**TASK BRIEF**: Begin at the line containing "Task: Open 'Create PHP code' link" in the data below and go on through the line containing "Viewport: 1568px width, 532px height.", repeating each line exactly; include both ends and no other line.

__________

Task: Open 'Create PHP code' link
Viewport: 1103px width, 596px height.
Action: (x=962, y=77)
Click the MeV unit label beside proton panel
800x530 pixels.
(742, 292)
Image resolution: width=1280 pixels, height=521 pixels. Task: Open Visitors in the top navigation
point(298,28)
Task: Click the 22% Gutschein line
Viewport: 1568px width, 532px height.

__________

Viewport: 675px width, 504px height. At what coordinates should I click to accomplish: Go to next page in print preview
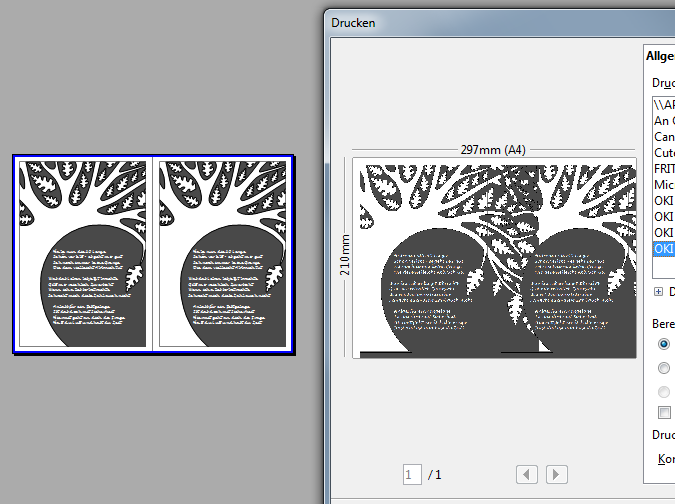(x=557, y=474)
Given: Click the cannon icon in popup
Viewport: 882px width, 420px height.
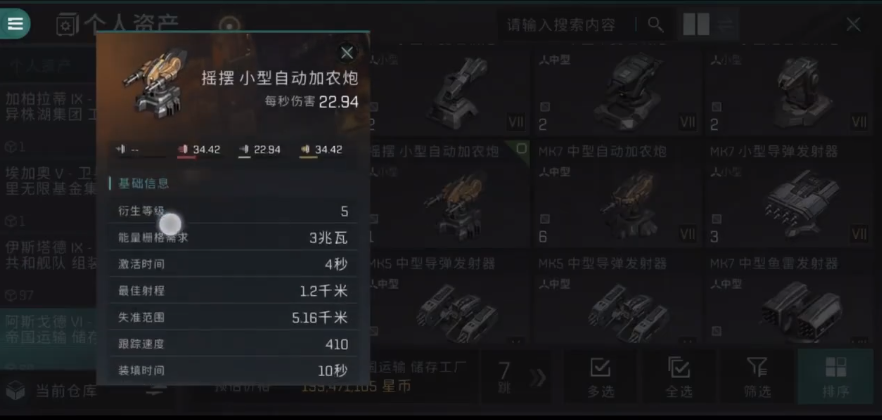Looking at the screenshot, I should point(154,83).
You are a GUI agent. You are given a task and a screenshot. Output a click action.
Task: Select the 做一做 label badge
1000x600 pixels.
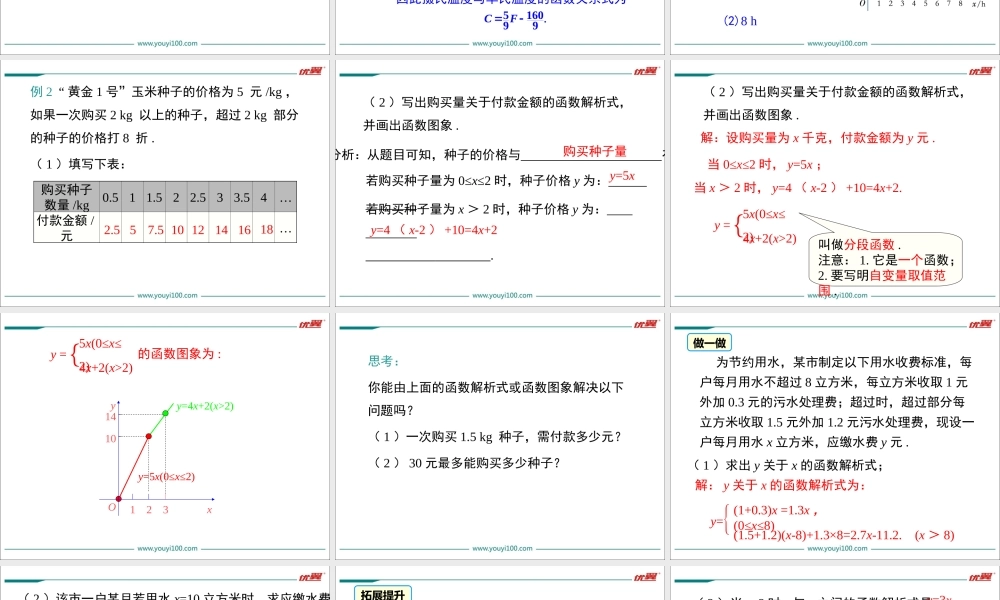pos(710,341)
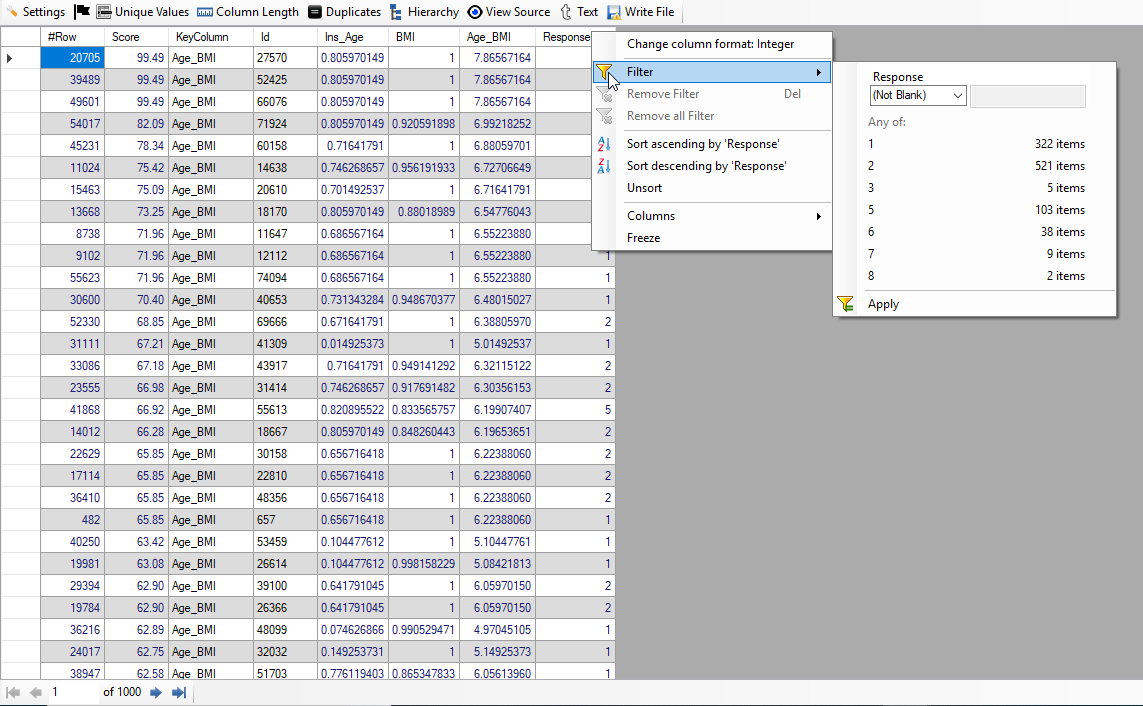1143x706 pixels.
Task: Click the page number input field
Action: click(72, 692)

__________

**RESULT OF THIS TASK**:
Task: Open 'Create PHP code' link
Viewport: 1103px width, 596px height.
Action: (x=962, y=77)
Click the MeV unit label beside proton panel
800x530 pixels.
(742, 292)
Image resolution: width=1280 pixels, height=521 pixels. Task: Open Visitors in the top navigation
point(298,28)
Task: Click the 22% Gutschein line
Viewport: 1568px width, 532px height.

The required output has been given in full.